§ Saved entries
━━━━━━━━━━
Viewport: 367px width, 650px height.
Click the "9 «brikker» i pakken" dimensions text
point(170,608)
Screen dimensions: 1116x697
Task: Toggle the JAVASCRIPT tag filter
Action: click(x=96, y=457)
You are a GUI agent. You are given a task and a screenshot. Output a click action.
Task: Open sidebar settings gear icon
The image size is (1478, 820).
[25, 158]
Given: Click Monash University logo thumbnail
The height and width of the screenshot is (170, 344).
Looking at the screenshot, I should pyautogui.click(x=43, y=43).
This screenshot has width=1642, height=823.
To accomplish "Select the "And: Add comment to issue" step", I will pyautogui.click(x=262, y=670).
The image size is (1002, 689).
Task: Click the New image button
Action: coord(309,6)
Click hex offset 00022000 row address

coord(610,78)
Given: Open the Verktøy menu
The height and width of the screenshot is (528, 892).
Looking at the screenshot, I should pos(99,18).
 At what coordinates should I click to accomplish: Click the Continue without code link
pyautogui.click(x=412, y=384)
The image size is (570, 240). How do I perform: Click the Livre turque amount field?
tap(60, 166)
━━━━━━━━━━
§ Exercise aim
Of the lines in the data, report each one containing the string "Open".

§ Exercise answer
Task: Open sidebar settings gear icon
Given: Open the Verktøy menu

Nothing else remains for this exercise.